Frozen Rosé Wine (i.e.: Frosé) is popping up everywhere, but is it just a trend? Or is it worth freezing a bottle of good wine?

“Her? The sloppy drunk?” (i.e.: my future best friend)
“I know the painter says he isn’t ready for a new relationship, but I’m different.”
“Hashtags are excessive.”
“Sure, a third margarita please!”
“I’m sure these leftover mussels are fiiiiine!” (that one still makes me queasy)
“Julep will stop running when she’s too hot.” (poor baby)
“Frozen red wine? Isn’t that an abomination? A stupid, girlie drink?”
Chalk these up as judgments I made superficially and go figure… poorly.

Frozen Rosé Wine (i.e.: Frosé) has been making its way from social media to major recipe publications and probably some noteworthy bars in between. For the longest time, all I could think was “here’s a trendy abomination of a perfectly good bottle of summer wine.” I was wrong, but to be fair, I put my snap judgements to the test.

This, my friends, is a source of pride. I may be judgmental, but for the most part, I make an effort to judge based on experience or acute observation (like my stints in the College Republican club and Tri Delta sorority- not for me, but now I can speak from a place of experience).
So if you’re like me, or like I was, curb those judgements. Frosé is worth the hype. It’s all the benefits of rosé; it’s crisp, it’s refreshing, and it pairs well with so many summer plates, but as an adult slushy, it’s even more refreshing and easy to drink, dangerously easy, which could lead to more poor decisions (see my intro).
The only potential downfalls of frozen rosé wine are the extra time commitment (gotta account for that freezer time) and the potential for wasting fresh fruit, BUT I have a way to stretch the fruit infusion even further… into dessert! One of my favorite ways to waste less is to eat more dessert.
Frosé is a combination of frozen rosé wine and a fruit-infused simple syrup. Typically, recipes will instruct tossing the syrupy fruit, but why waste perfectly good stewed berries? Simply stir the stewed fruit into batter, or top your cake before baking for more of a garnish, then bake according to instructions. The stewed fruit would also pair well with pancakes or french toast, especially if brunch includes champagne.
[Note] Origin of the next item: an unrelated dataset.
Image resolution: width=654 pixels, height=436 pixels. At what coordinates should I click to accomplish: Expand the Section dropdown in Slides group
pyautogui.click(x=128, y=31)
Serve the fruit-topped cakes on their own, or continue to garnish with frosting and fresh berries. For this cocktail and dessert pairing, I featured my favorite go-to for simple, serving-conscious dessert: Healthyish Cakes. The Healthyish baking subscriptions include individually portioned, organic cake mixes and plenty of toppings. Healthyish makes it easy to mix up a variety of sweet-tooth satisfying desserts without mixing up an entire cake- another reason to waste less while eating more dessert. This is why Healthyish is one of the few baking mixes you’ll ever find on this site.
I’ve changed my tune, and I’m singing the praises of frozen rosé wine, but, in the words of LeVar Burton, “don’t take my word for it.” Give it a whirl, and let me know if you’re sold, or if you think this is one trend to let go the way of the snap bracelet.
Cheers,
Disclaimer: This post is sponsored by Speak Wines and Healthyish Foods, but all opinions are taste-tested and my own. Thanks for supporting the brands that support With The Grains.
Frozen Rosé Wine
recipe adapted from Bon Appétit
Yield: 4-6 servings
Ingredients
1 (750 ml) bottle hearty, bold rosé (such as Speak Wines’ Malbec Rosé)
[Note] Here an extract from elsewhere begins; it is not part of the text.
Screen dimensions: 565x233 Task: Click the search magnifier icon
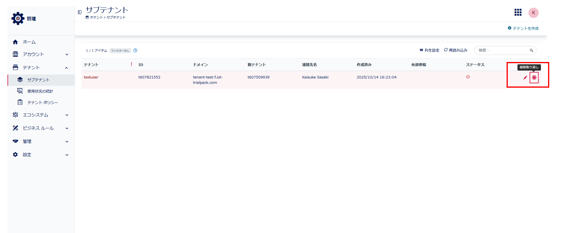tap(531, 51)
1/2 cup organic raw cane sugar
8 ounces organic strawberries, hulled, quartered
2 1/2 ounces fresh lemon juice
Directions
Pour rosé into a 13×9″ pan and freeze until almost solid (it won’t completely solidify due to the alcohol), at least 6 hours.
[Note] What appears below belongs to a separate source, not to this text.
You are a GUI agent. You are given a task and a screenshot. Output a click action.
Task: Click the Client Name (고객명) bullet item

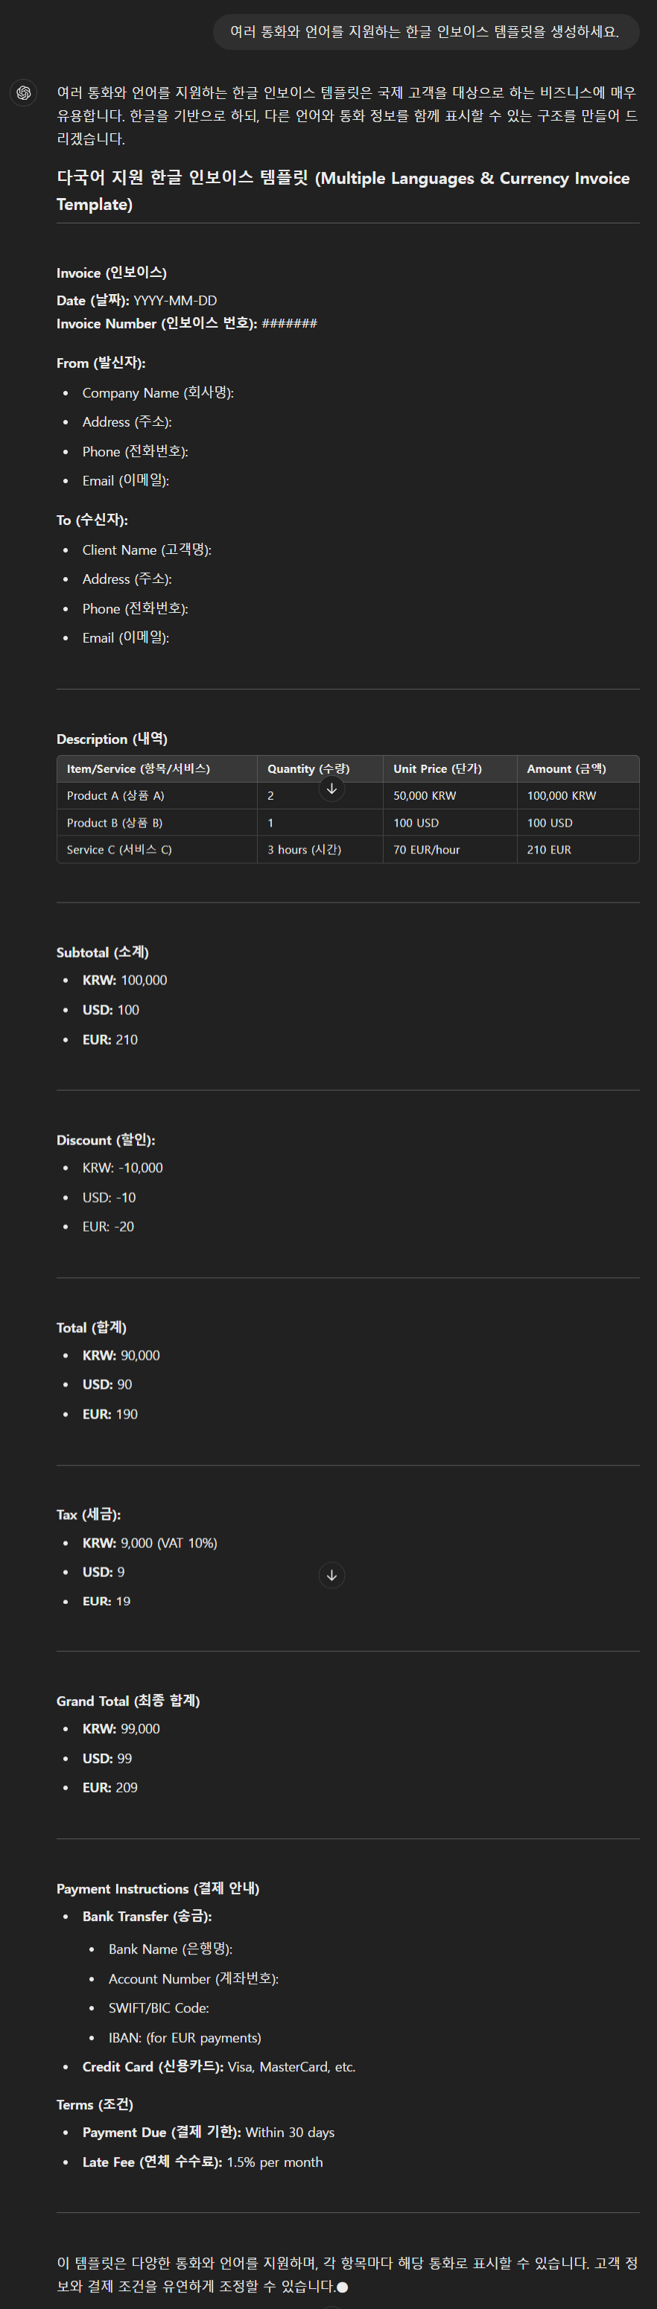tap(147, 549)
Meanwhile, bring sugar and 1/2 cup water to a boil in a medium saucepan; cook, stirring constantly, until sugar dissolves, about 3 minutes. Add strawberries, remove from heat, and let sit 30 minutes to infuse syrup with strawberry flavor.
Strain through a fine-mesh sieve into a small bowl (do not press on solids), reserving the strawberries. Cover and chill the infused syrup until cold, about 30 minutes.
Note: Save strawberries for adding to cakes or pancakes.
Scrape rosé into a blender. Add lemon juice, 3 1/2 ounces strawberry syrup, and 1 cup crushed ice and purée until smooth. Transfer blender jar to freezer and freeze until frosé is thickened (aim for milkshake consistency), 25–35 minutes.
Blend again until frosé is slushy. Divide among glasses.
Note: Rosé can be frozen 1 week ahead. Instructions on how to bake Healthyish cakes can be found inside of each baking kit.